§ **Exercise instructions**: Write out the full article on surfing and PTSD in veterans word for word, changing nothing.

§ **Page text**:
On the Waves and Before Bed, Various Ways Veterans May Address PTSD

By Staff Reports

(DGIwire) – The thrilling crest of an ocean wave may be more than a delight for long-time surfers: it could be therapeutic for military veterans with posttraumatic stress disorder (PTSD). This is the one of the premises that lay behind the founding of Operation Surf, a group dedicated to teaching military veterans the sport. As recently noted on the Sierra Club website and in a recent Netflix documentary, the group has offered “ocean therapy” to those with PTSD as well as those with debilitating physical injuries.

Operation Surf had its origins in the late 1990s when a group of wounded veterans approached a surf instructor based in San Luis Obispo, California, with a desire to learn, notes the Sierra Club. Today, Operation Surf is among a handful of organizations with a similar mission, and a number of experts are studying the science behind ocean therapy.

“While PTSD is an unfortunate outcome of military service that is far too common, the encouraging news is that there are organizations dedicated to finding new treatment approaches to help mitigate the impact of PTSD,” says Seth Lederman, MD, the CEO of Tonix Pharmaceuticals, which is developing innovative pharmaceutical and biological products to address public health challenges, with its lead program focusing on PTSD. “In addition to various physical activity treatments such as ‘ocean therapy,’ there are clinical studies focused on researching novel treatments that could one day become available if results are positive and approved by the U.S. Food and Drug Administration (FDA).”

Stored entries

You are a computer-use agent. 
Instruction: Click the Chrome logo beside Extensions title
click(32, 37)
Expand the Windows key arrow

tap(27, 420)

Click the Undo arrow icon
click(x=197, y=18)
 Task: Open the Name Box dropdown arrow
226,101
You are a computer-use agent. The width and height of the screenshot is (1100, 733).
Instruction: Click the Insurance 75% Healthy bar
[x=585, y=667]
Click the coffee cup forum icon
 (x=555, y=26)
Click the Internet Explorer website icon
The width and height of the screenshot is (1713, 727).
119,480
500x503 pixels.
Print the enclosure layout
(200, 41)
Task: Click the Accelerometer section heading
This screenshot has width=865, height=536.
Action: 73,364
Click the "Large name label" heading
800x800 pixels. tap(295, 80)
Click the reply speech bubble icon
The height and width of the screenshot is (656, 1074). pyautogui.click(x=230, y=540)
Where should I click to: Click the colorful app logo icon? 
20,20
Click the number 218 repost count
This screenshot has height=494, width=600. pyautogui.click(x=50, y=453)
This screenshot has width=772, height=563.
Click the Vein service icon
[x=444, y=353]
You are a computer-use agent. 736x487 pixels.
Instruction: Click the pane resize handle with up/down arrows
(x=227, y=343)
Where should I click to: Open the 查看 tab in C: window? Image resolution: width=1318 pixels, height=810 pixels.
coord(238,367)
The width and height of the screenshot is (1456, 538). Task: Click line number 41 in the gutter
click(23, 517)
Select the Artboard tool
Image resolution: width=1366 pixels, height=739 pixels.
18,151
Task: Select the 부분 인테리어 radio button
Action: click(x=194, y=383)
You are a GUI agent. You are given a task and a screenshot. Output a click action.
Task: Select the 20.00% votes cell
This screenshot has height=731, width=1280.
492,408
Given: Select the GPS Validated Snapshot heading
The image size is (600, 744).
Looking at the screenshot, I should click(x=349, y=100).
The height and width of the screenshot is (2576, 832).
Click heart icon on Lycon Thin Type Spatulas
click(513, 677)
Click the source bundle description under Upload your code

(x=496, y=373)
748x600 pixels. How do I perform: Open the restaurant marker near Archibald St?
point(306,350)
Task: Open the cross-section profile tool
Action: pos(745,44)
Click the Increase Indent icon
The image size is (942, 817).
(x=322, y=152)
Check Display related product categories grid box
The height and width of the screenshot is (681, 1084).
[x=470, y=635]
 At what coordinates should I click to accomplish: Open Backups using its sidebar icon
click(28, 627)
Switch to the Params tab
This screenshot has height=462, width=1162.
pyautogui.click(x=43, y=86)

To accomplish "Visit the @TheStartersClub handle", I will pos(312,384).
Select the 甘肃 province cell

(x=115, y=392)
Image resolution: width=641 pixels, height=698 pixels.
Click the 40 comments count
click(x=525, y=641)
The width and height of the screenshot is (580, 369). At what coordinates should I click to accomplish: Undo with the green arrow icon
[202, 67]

§ **Expected answer**:
On the Waves and Before Bed, Various Ways Veterans May Address PTSD

By Staff Reports

(DGIwire) – The thrilling crest of an ocean wave may be more than a delight for long-time surfers: it could be therapeutic for military veterans with posttraumatic stress disorder (PTSD). This is the one of the premises that lay behind the founding of Operation Surf, a group dedicated to teaching military veterans the sport. As recently noted on the Sierra Club website and in a recent Netflix documentary, the group has offered “ocean therapy” to those with PTSD as well as those with debilitating physical injuries.

Operation Surf had its origins in the late 1990s when a group of wounded veterans approached a surf instructor based in San Luis Obispo, California, with a desire to learn, notes the Sierra Club. Today, Operation Surf is among a handful of organizations with a similar mission, and a number of experts are studying the science behind ocean therapy.

“While PTSD is an unfortunate outcome of military service that is far too common, the encouraging news is that there are organizations dedicated to finding new treatment approaches to help mitigate the impact of PTSD,” says Seth Lederman, MD, the CEO of Tonix Pharmaceuticals, which is developing innovative pharmaceutical and biological products to address public health challenges, with its lead program focusing on PTSD. “In addition to various physical activity treatments such as ‘ocean therapy,’ there are clinical studies focused on researching novel treatments that could one day become available if results are positive and approved by the U.S. Food and Drug Administration (FDA).”